====== EXERCISE MATERIAL

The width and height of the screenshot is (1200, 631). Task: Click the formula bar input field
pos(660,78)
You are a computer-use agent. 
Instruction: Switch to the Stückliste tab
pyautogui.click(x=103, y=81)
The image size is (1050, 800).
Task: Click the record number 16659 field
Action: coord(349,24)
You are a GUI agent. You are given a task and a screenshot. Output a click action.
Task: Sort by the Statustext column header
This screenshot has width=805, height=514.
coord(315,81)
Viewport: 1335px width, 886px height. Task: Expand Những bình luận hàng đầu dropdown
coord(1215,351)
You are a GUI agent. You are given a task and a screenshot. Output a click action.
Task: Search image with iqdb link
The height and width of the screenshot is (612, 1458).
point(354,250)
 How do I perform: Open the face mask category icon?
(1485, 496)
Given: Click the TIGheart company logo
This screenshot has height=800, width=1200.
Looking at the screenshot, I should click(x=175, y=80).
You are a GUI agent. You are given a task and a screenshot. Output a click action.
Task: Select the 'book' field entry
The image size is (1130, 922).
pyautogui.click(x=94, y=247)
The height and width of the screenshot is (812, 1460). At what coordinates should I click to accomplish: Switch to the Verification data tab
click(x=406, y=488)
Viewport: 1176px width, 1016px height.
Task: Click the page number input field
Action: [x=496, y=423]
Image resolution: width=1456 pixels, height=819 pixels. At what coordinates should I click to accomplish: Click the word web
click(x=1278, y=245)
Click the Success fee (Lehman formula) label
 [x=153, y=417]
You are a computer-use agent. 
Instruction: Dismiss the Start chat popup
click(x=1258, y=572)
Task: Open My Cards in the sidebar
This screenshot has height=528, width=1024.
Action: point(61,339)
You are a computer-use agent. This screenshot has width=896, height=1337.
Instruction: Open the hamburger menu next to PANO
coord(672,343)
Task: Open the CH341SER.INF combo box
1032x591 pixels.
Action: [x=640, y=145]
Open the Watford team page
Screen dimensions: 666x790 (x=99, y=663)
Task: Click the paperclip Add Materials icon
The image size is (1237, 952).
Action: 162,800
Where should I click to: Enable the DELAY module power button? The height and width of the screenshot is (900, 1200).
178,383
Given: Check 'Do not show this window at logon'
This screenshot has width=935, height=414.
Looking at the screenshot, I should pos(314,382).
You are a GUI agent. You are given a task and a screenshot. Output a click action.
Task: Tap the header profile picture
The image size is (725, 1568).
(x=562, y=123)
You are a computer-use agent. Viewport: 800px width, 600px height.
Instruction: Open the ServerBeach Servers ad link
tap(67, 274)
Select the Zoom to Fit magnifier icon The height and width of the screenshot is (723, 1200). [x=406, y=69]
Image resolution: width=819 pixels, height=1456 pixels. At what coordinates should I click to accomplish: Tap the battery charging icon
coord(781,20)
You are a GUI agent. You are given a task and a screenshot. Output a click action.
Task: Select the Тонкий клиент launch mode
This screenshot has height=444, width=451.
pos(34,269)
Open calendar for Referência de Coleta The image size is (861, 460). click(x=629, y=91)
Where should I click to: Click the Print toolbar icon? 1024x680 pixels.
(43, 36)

============

** TASK TO COMPLETE **
Type the data out again, exactly.

** EXERCISE OUTPUT **
The width and height of the screenshot is (1200, 631). Task: Click the formula bar input field
pos(660,78)
You are a computer-use agent. 
Instruction: Switch to the Stückliste tab
pyautogui.click(x=103, y=81)
The image size is (1050, 800).
Task: Click the record number 16659 field
Action: coord(349,24)
You are a GUI agent. You are given a task and a screenshot. Output a click action.
Task: Sort by the Statustext column header
This screenshot has width=805, height=514.
coord(315,81)
Viewport: 1335px width, 886px height. Task: Expand Những bình luận hàng đầu dropdown
coord(1215,351)
You are a GUI agent. You are given a task and a screenshot. Output a click action.
Task: Search image with iqdb link
The height and width of the screenshot is (612, 1458).
point(354,250)
 How do I perform: Open the face mask category icon?
(1485, 496)
Given: Click the TIGheart company logo
This screenshot has height=800, width=1200.
Looking at the screenshot, I should click(x=175, y=80).
You are a GUI agent. You are given a task and a screenshot. Output a click action.
Task: Select the 'book' field entry
The image size is (1130, 922).
pyautogui.click(x=94, y=247)
The height and width of the screenshot is (812, 1460). At what coordinates should I click to accomplish: Switch to the Verification data tab
click(x=406, y=488)
Viewport: 1176px width, 1016px height.
Task: Click the page number input field
Action: [x=496, y=423]
Image resolution: width=1456 pixels, height=819 pixels. At what coordinates should I click to accomplish: Click the word web
click(x=1278, y=245)
Click the Success fee (Lehman formula) label
 [x=153, y=417]
You are a computer-use agent. 
Instruction: Dismiss the Start chat popup
click(x=1258, y=572)
Task: Open My Cards in the sidebar
This screenshot has height=528, width=1024.
Action: point(61,339)
You are a computer-use agent. This screenshot has width=896, height=1337.
Instruction: Open the hamburger menu next to PANO
coord(672,343)
Task: Open the CH341SER.INF combo box
1032x591 pixels.
Action: [x=640, y=145]
Open the Watford team page
Screen dimensions: 666x790 (x=99, y=663)
Task: Click the paperclip Add Materials icon
The image size is (1237, 952).
Action: 162,800
Where should I click to: Enable the DELAY module power button? The height and width of the screenshot is (900, 1200).
178,383
Given: Check 'Do not show this window at logon'
This screenshot has width=935, height=414.
Looking at the screenshot, I should pos(314,382).
You are a GUI agent. You are given a task and a screenshot. Output a click action.
Task: Tap the header profile picture
The image size is (725, 1568).
(x=562, y=123)
You are a computer-use agent. Viewport: 800px width, 600px height.
Instruction: Open the ServerBeach Servers ad link
tap(67, 274)
Select the Zoom to Fit magnifier icon The height and width of the screenshot is (723, 1200). [x=406, y=69]
Image resolution: width=819 pixels, height=1456 pixels. At what coordinates should I click to accomplish: Tap the battery charging icon
coord(781,20)
You are a GUI agent. You are given a task and a screenshot. Output a click action.
Task: Select the Тонкий клиент launch mode
This screenshot has height=444, width=451.
pos(34,269)
Open calendar for Referência de Coleta The image size is (861, 460). click(x=629, y=91)
Where should I click to: Click the Print toolbar icon? 1024x680 pixels.
(43, 36)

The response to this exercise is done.